Ichii handle? Looks nice.


----------



## XooMG

NO ChoP! said:


> Ichii handle? Looks nice.


Yep, kinda makes the saya feel a bit out of place, but I don't mind. I like the feel and look of the ichii, and it was the only one in stock when I ordered! Happy to get the extra-hard stainless model, though it doesn't show in the pic.


----------



## XooMG

While I'm waiting for some other expensive (to me) knives, I'll repost one of my cheapies.

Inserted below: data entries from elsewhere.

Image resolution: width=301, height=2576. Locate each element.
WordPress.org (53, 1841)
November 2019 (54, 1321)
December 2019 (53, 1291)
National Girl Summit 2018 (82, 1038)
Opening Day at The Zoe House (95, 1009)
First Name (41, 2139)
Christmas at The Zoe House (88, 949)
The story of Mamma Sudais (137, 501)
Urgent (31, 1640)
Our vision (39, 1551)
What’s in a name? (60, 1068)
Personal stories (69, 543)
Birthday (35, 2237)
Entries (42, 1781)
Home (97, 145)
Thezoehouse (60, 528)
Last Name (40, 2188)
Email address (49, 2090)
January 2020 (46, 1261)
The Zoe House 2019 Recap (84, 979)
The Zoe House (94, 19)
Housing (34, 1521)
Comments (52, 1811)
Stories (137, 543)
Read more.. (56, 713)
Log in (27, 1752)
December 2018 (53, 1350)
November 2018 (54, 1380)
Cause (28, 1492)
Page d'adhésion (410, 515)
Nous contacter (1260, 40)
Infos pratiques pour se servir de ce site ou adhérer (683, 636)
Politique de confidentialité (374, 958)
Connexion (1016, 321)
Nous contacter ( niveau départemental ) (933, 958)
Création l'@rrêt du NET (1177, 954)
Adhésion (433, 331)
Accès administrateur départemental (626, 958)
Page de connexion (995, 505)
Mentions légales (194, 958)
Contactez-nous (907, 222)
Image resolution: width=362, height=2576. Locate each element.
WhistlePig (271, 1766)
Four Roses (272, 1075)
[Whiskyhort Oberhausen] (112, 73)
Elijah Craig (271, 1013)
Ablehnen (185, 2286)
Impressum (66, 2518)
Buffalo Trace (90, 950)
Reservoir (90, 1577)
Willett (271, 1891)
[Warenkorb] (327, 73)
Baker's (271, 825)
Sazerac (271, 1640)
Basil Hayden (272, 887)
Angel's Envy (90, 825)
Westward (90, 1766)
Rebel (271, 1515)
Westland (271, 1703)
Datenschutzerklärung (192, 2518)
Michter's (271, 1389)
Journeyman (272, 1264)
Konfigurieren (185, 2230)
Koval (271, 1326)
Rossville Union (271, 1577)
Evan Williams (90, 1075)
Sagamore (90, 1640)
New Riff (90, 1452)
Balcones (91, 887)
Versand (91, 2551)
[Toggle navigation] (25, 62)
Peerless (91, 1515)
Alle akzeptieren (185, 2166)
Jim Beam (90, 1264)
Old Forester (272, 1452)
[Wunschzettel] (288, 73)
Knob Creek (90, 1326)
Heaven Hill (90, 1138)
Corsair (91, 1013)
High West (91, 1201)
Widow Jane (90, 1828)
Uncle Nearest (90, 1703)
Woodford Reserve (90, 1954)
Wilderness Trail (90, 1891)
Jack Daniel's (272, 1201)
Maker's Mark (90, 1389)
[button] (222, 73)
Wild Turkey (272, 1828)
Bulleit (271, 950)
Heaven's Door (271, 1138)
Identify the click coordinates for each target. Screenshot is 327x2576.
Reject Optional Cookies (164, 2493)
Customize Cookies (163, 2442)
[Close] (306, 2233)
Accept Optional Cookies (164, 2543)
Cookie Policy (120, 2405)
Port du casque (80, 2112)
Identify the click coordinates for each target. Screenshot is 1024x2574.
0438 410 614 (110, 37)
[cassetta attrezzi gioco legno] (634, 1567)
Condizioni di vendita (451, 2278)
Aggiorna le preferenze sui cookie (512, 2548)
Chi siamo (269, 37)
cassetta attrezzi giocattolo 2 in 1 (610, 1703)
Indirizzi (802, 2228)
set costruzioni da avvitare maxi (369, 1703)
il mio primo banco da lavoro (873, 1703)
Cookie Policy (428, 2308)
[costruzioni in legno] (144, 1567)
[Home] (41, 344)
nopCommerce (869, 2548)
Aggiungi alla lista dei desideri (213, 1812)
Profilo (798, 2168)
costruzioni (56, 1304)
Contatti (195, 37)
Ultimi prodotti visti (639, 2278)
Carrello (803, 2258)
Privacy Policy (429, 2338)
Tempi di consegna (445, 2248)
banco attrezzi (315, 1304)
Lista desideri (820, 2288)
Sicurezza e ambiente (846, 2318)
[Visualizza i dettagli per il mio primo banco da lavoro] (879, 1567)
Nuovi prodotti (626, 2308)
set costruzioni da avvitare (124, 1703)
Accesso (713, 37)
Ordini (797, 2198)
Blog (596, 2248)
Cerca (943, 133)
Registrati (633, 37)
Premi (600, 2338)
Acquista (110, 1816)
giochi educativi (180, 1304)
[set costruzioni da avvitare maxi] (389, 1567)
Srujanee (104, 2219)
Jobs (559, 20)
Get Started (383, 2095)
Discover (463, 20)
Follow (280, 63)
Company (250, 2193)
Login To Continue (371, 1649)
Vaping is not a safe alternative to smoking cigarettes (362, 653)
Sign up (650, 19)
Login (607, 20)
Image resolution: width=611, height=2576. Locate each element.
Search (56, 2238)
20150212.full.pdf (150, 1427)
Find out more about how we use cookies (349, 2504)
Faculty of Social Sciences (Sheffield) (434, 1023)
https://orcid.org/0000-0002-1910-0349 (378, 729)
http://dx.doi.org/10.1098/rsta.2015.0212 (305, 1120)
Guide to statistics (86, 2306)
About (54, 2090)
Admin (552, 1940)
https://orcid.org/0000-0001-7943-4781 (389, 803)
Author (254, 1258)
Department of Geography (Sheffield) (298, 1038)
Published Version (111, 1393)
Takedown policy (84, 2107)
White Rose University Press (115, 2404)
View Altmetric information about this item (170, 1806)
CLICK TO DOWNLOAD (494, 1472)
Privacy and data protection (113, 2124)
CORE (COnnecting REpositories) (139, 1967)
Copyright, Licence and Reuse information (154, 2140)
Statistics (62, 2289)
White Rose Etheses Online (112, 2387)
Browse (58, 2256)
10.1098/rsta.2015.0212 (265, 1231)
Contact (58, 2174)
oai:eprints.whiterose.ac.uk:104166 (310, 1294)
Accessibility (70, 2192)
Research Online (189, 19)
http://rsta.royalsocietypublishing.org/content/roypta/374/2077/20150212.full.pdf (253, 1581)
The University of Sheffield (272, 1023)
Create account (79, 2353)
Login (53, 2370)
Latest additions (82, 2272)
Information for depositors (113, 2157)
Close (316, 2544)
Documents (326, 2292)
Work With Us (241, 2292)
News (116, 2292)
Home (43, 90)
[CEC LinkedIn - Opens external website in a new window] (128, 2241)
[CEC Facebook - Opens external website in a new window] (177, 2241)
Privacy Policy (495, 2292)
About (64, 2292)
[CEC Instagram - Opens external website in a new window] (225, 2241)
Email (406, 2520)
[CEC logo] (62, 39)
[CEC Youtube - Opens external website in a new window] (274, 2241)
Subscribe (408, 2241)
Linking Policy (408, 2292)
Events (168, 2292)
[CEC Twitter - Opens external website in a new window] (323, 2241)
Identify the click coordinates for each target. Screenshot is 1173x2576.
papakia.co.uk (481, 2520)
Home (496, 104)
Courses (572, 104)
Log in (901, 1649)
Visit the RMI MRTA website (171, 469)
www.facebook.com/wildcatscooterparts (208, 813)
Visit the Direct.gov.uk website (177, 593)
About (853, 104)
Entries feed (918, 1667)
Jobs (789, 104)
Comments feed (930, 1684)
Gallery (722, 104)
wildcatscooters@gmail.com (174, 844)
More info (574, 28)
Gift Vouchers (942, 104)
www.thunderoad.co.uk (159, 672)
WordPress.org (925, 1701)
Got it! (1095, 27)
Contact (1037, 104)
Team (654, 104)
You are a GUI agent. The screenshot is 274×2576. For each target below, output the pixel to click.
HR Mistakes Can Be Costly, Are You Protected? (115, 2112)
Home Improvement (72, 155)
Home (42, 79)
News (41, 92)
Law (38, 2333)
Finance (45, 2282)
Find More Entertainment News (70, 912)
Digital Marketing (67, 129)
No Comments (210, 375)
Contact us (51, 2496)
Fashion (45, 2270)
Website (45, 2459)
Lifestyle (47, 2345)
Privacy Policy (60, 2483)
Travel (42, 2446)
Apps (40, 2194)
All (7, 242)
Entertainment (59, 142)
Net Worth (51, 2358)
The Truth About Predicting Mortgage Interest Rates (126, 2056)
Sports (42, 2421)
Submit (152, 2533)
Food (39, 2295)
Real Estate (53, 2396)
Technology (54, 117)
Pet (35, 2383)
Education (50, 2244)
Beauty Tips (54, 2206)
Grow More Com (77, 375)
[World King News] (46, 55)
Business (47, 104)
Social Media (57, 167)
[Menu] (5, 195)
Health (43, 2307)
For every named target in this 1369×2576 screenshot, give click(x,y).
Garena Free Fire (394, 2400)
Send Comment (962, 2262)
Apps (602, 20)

~200mm edge, Yong Li brand, V&#29305; steel (similar to Hitachi Blue) with stainless cladding, surprisingly thin.


----------



## erikz

I really like the look of that cleaver. I would prefer a wa-style handle on this piece.


----------



## TheDispossessed

the yusuke looks awesome, nicer than the suisin IH's to me, mostly bc of the lack of machi. is it the "flatter" or standard profile?


----------



## XooMG

erikz said:


> I really like the look of that cleaver. I would prefer a wa-style handle on this piece.


Me too but getting it rehandled would cost 3x more than the knife. Still need to work with it a bit and see how it performs...maybe if it's a real diamond in the rough, I'll get some work done on it. Actually, I'm a little tempted to get one for a passaround or something, just because nobody seems to know about them. Of course, I might just be an awful judge of potential...


TheDispossessed said:


> the yusuke looks awesome, nicer than the suisin IH's to me, mostly bc of the lack of machi. is it the "flatter" or standard profile?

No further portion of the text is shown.